Hydraulic Fracturing Fluid Optimization Using Machine Learning Approach: A Case Study of Marcellus Shale

Abstract

Abstract Friction reducer (FR) is a chemical additive utilized in hydraulic fracturing operations to minimize friction between the fracturing fluid and the wellbore walls. Its purpose is to overcome tubular drag during high-flow-rate pumping in stimulation treatments. In recent years, there has been a growing preference in the oil and gas industry for high viscosity friction reducers (HVFRs) in fracturing fluids due to their operational and economic benefits. While slick water fracturing fluids contain low concentrations of friction reducers, the concentration of FR used in shale gas reservoirs typically ranges from 0.5 to 2.0 gallons per thousand gallons (gpt).
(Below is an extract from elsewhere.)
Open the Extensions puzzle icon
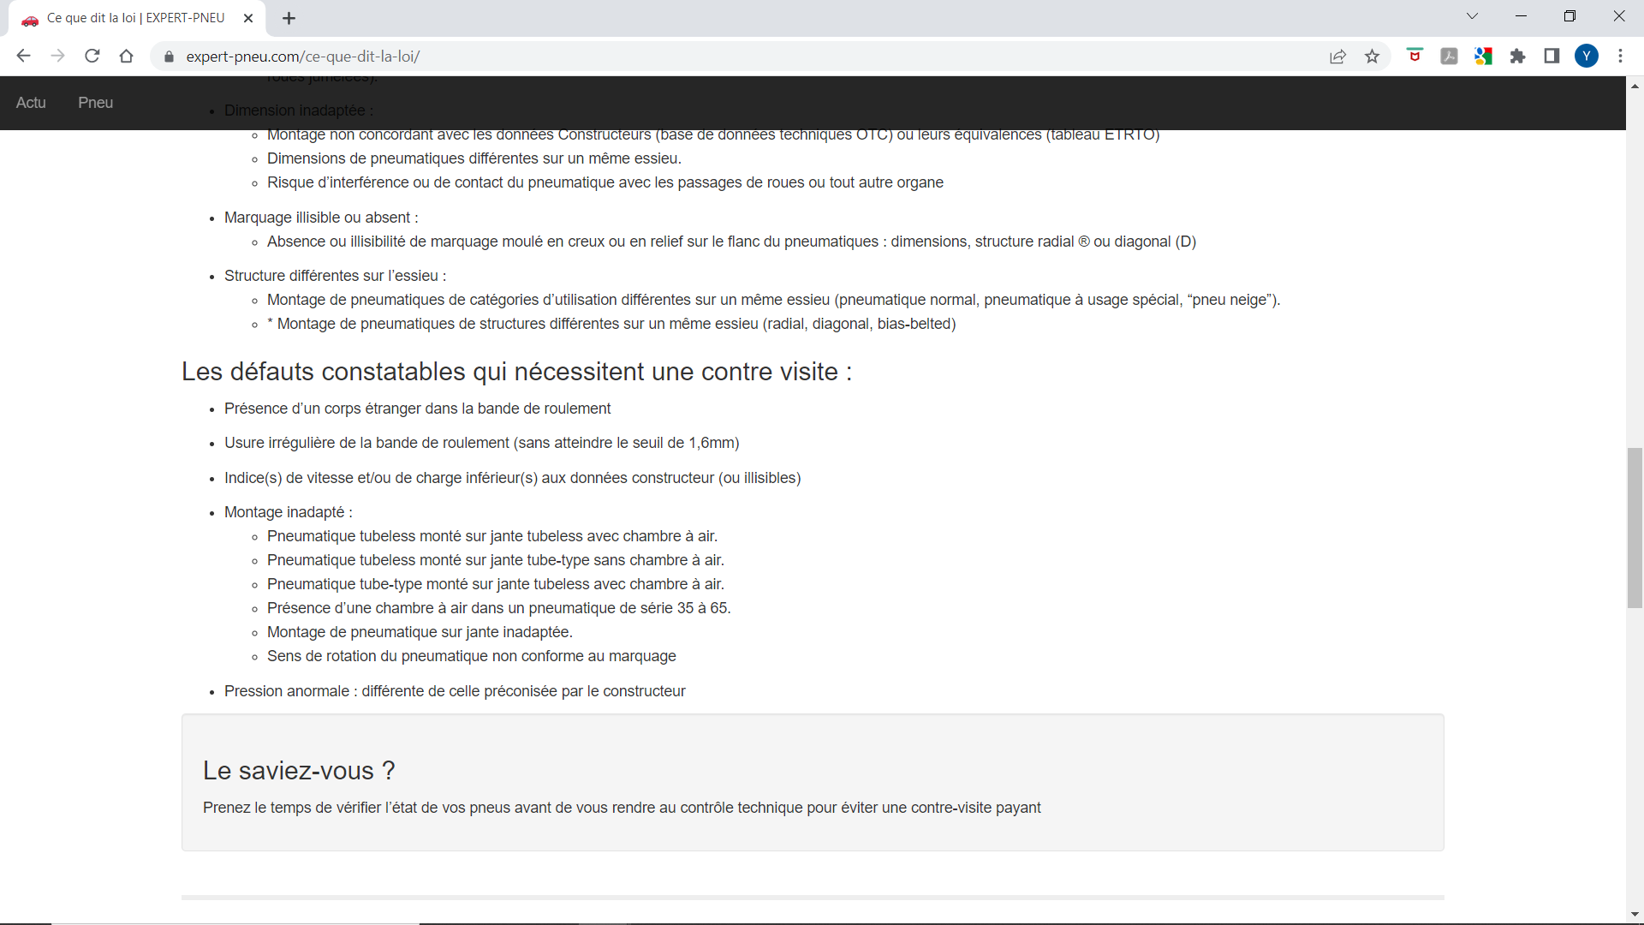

However, the optimal FR concentration for each stage has not been extensively studied. As a result, many oil and gas companies tend to use higher FR concentrations than necessary as a precautionary measure to achieve the desired injection rate and prevent screen out. Unfortunately, this practice leads to excessive FR usage during stimulation treatments, resulting in significant economic losses. The primary objective of this study is to gain a comprehensive understanding of the performance of the Hydraulic Fracturing Friction Reducer used in the completion of six horizontal Marcellus Shale wells. To achieve this, the data collected from wells drilled and completed in Marcellus Shale Energy and Environment Laboratory (MSEEL) project (Boggess pad) with over 340 hydraulic fracturing stages will be evaluated using different Machine Learning (ML) techniques. This study was conducted in three phases, employing a range of machine learning techniques to develop the optimal model for predicting surface treating pressure during hydraulic fracturing and use that to optimize the FR concentration. In phase 1, utilizing data from stage 1 of Boggess 1H, XGBoost emerged as the best-performing model, demonstrating high accuracy in predicting surface treating pressure. In phase 2, when deploying the same model on all other stages of Boggess 1H, promising results were observed. However, phase 3 revealed that extending the model to other adjacent wells resulted in unsatisfactory results, highlighting the necessity for new and distinct models tailored to each individual well.